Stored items

=== Section Start ===

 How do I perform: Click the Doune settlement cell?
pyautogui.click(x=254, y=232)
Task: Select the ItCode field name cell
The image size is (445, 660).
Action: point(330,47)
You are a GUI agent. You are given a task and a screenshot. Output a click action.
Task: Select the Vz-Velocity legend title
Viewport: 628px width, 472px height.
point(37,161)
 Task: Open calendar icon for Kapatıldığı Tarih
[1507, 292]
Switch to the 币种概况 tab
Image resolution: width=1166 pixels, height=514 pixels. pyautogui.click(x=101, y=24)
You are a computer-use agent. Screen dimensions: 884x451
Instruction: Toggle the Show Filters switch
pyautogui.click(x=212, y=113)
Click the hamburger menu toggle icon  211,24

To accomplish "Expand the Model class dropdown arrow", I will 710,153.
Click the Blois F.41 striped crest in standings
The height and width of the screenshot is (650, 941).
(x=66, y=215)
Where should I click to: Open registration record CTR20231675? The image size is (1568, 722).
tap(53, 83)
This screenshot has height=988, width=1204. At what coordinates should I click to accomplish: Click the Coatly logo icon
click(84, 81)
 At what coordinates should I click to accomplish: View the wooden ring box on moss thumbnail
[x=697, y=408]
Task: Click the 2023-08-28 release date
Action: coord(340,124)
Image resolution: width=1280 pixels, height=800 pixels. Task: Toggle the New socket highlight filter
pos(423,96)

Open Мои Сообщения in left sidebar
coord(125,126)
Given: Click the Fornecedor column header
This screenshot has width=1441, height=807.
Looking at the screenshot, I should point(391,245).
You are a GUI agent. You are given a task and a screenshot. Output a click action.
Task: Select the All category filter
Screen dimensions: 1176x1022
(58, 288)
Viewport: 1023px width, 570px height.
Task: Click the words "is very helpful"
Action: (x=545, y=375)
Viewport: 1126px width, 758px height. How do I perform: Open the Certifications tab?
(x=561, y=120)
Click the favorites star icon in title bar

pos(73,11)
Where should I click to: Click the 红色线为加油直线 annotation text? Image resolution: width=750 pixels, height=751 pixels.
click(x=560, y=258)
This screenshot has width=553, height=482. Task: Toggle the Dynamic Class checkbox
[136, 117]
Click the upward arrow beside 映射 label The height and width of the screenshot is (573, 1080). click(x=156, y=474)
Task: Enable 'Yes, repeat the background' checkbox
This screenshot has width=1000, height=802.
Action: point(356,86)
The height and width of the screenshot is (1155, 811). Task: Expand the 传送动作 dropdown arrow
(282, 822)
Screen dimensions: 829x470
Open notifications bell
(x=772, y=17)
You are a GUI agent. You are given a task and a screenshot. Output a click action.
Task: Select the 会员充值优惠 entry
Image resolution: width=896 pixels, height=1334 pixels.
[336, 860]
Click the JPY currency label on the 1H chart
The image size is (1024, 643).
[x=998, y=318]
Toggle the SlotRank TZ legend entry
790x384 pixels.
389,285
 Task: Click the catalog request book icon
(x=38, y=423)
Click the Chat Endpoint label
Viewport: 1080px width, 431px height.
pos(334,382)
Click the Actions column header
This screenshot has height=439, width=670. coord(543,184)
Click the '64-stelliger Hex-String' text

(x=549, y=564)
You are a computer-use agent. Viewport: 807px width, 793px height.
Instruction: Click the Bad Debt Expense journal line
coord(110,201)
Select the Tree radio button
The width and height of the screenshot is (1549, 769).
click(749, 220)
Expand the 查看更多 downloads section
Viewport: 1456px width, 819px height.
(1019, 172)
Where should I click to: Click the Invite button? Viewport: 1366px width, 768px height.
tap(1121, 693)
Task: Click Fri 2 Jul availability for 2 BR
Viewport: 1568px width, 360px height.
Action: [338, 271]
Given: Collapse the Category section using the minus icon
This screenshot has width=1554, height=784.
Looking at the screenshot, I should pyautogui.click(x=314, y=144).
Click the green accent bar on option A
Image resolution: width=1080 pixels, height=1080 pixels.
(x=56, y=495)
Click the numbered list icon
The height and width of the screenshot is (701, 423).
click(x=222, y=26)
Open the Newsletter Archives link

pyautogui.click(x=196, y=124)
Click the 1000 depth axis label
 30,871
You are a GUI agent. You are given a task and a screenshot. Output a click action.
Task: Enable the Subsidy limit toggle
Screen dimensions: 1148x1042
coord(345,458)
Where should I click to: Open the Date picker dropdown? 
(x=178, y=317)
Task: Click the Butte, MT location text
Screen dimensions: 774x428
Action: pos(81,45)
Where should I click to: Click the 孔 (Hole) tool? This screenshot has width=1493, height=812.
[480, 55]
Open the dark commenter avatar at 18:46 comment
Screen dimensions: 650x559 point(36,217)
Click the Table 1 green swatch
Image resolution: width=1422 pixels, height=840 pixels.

=== Section End ===

Give back the entries exactly, so that each line matches the original.

 How do I perform: Click the Doune settlement cell?
pyautogui.click(x=254, y=232)
Task: Select the ItCode field name cell
The image size is (445, 660).
Action: point(330,47)
You are a GUI agent. You are given a task and a screenshot. Output a click action.
Task: Select the Vz-Velocity legend title
Viewport: 628px width, 472px height.
point(37,161)
 Task: Open calendar icon for Kapatıldığı Tarih
[1507, 292]
Switch to the 币种概况 tab
Image resolution: width=1166 pixels, height=514 pixels. pyautogui.click(x=101, y=24)
You are a computer-use agent. Screen dimensions: 884x451
Instruction: Toggle the Show Filters switch
pyautogui.click(x=212, y=113)
Click the hamburger menu toggle icon  211,24

To accomplish "Expand the Model class dropdown arrow", I will 710,153.
Click the Blois F.41 striped crest in standings
The height and width of the screenshot is (650, 941).
(x=66, y=215)
Where should I click to: Open registration record CTR20231675? The image size is (1568, 722).
tap(53, 83)
This screenshot has height=988, width=1204. At what coordinates should I click to accomplish: Click the Coatly logo icon
click(84, 81)
 At what coordinates should I click to accomplish: View the wooden ring box on moss thumbnail
[x=697, y=408]
Task: Click the 2023-08-28 release date
Action: coord(340,124)
Image resolution: width=1280 pixels, height=800 pixels. Task: Toggle the New socket highlight filter
pos(423,96)

Open Мои Сообщения in left sidebar
coord(125,126)
Given: Click the Fornecedor column header
This screenshot has width=1441, height=807.
Looking at the screenshot, I should point(391,245).
You are a GUI agent. You are given a task and a screenshot. Output a click action.
Task: Select the All category filter
Screen dimensions: 1176x1022
(58, 288)
Viewport: 1023px width, 570px height.
Task: Click the words "is very helpful"
Action: (x=545, y=375)
Viewport: 1126px width, 758px height. How do I perform: Open the Certifications tab?
(x=561, y=120)
Click the favorites star icon in title bar

pos(73,11)
Where should I click to: Click the 红色线为加油直线 annotation text? Image resolution: width=750 pixels, height=751 pixels.
click(x=560, y=258)
This screenshot has width=553, height=482. Task: Toggle the Dynamic Class checkbox
[136, 117]
Click the upward arrow beside 映射 label The height and width of the screenshot is (573, 1080). click(x=156, y=474)
Task: Enable 'Yes, repeat the background' checkbox
This screenshot has width=1000, height=802.
Action: point(356,86)
The height and width of the screenshot is (1155, 811). Task: Expand the 传送动作 dropdown arrow
(282, 822)
Screen dimensions: 829x470
Open notifications bell
(x=772, y=17)
You are a GUI agent. You are given a task and a screenshot. Output a click action.
Task: Select the 会员充值优惠 entry
Image resolution: width=896 pixels, height=1334 pixels.
[336, 860]
Click the JPY currency label on the 1H chart
The image size is (1024, 643).
[x=998, y=318]
Toggle the SlotRank TZ legend entry
790x384 pixels.
389,285
 Task: Click the catalog request book icon
(x=38, y=423)
Click the Chat Endpoint label
Viewport: 1080px width, 431px height.
pos(334,382)
Click the Actions column header
This screenshot has height=439, width=670. coord(543,184)
Click the '64-stelliger Hex-String' text

(x=549, y=564)
You are a computer-use agent. Viewport: 807px width, 793px height.
Instruction: Click the Bad Debt Expense journal line
coord(110,201)
Select the Tree radio button
The width and height of the screenshot is (1549, 769).
click(749, 220)
Expand the 查看更多 downloads section
Viewport: 1456px width, 819px height.
(1019, 172)
Where should I click to: Click the Invite button? Viewport: 1366px width, 768px height.
tap(1121, 693)
Task: Click Fri 2 Jul availability for 2 BR
Viewport: 1568px width, 360px height.
Action: [338, 271]
Given: Collapse the Category section using the minus icon
This screenshot has width=1554, height=784.
Looking at the screenshot, I should pyautogui.click(x=314, y=144).
Click the green accent bar on option A
Image resolution: width=1080 pixels, height=1080 pixels.
(x=56, y=495)
Click the numbered list icon
The height and width of the screenshot is (701, 423).
click(x=222, y=26)
Open the Newsletter Archives link

pyautogui.click(x=196, y=124)
Click the 1000 depth axis label
 30,871
You are a GUI agent. You are given a task and a screenshot. Output a click action.
Task: Enable the Subsidy limit toggle
Screen dimensions: 1148x1042
coord(345,458)
Where should I click to: Open the Date picker dropdown? 
(x=178, y=317)
Task: Click the Butte, MT location text
Screen dimensions: 774x428
Action: pos(81,45)
Where should I click to: Click the 孔 (Hole) tool? This screenshot has width=1493, height=812.
[480, 55]
Open the dark commenter avatar at 18:46 comment
Screen dimensions: 650x559 point(36,217)
Click the Table 1 green swatch
Image resolution: width=1422 pixels, height=840 pixels.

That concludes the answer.